How to pull a comeback in Football?

Imagine you are the manager of Leicester City, you find yourself in a difficult position as you head into the half-time break in the FA cup competition match against Tottenham Despite putting in a…

Smartphone

独家优惠奖金 100% 高达 1 BTC + 180 免费旋转




How To Tame Apache Impala Users With Admission Control

A common problem encountered with Apache Impala is resource management. Everyone wants to use as many resources (i.e. memory) as they can to try to increase speed and/or hide query inefficiency. However, it’s not fair to others and it can be detrimental to queries supporting important business processes. What we see at a lot of clients is that there are plenty of resources when their clusters are freshly built and the initial use cases are being onboarded. There isn’t a concern about resources until you continue to add more use cases, data scientists, and business units running ad-hoc queries that consume enough resources to prevent those original use cases from completing on time. This leads to query failures which can be frustrating for users and problematic for existing use cases.

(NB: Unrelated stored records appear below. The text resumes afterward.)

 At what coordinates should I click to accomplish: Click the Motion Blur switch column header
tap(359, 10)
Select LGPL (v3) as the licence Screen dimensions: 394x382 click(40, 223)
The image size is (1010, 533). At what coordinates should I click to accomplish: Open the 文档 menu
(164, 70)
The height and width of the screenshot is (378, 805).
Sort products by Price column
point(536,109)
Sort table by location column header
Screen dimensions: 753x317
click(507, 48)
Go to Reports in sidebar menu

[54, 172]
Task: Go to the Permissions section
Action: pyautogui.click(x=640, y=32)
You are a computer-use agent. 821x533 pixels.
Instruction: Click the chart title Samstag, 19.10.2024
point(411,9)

The first challenge with Admission Control is manually gathering metrics about individual users and the queries they have run to try and define the memory settings for resource pools. You could manually use the Apache Impala queries pane and chart builder in Cloudera Manager to go through each user’s queries to gather up some stats, but that’s very time consuming and tedious to re-evaluate at a later date. In order to make informed and accurate decisions on how to allocate resources for various users and applications, we need to gather detailed metrics. We’ve written a Python script to streamline this process.

The script generates a csv report and does not make any changes. Please review the readme and run the script in your environment.

The csv report includes overall and per-user stats for:

Every workload on every cluster is going to be different and have a wide range of requirements. As you go through the report, there are a few high priority items to look for.

Second, compare max to 99th columns. With the 99th columns, we are trying to account for the majority of their queries (99%). This will allow us to account for bad or errant queries if any of the max columns are more than 10–20% higher than the 99th, investigate that user’s highest queries to see if they were bad queries or if those few queries could be improved to better utilize resources.

The settings we are going to define based on this report are:

We’ll walk you through how to determine each of these settings for the necessary resource pools. Once that is determined, we’ll use the “Create Resource Pool” wizard in CM to create each pool as shown in the image below.

To really gauge this, we would need to have a separate report that took query start times and durations to track the average, 99th percentile, and max concurrency for each user. For this setting, we would suggest that you keep this as low as possible based on the use case because it ultimately affects the Max Memory you want this user or group of users to be able to consume. To make things simple, for the number of queued queries, we would set this to the same number we set for max running queries.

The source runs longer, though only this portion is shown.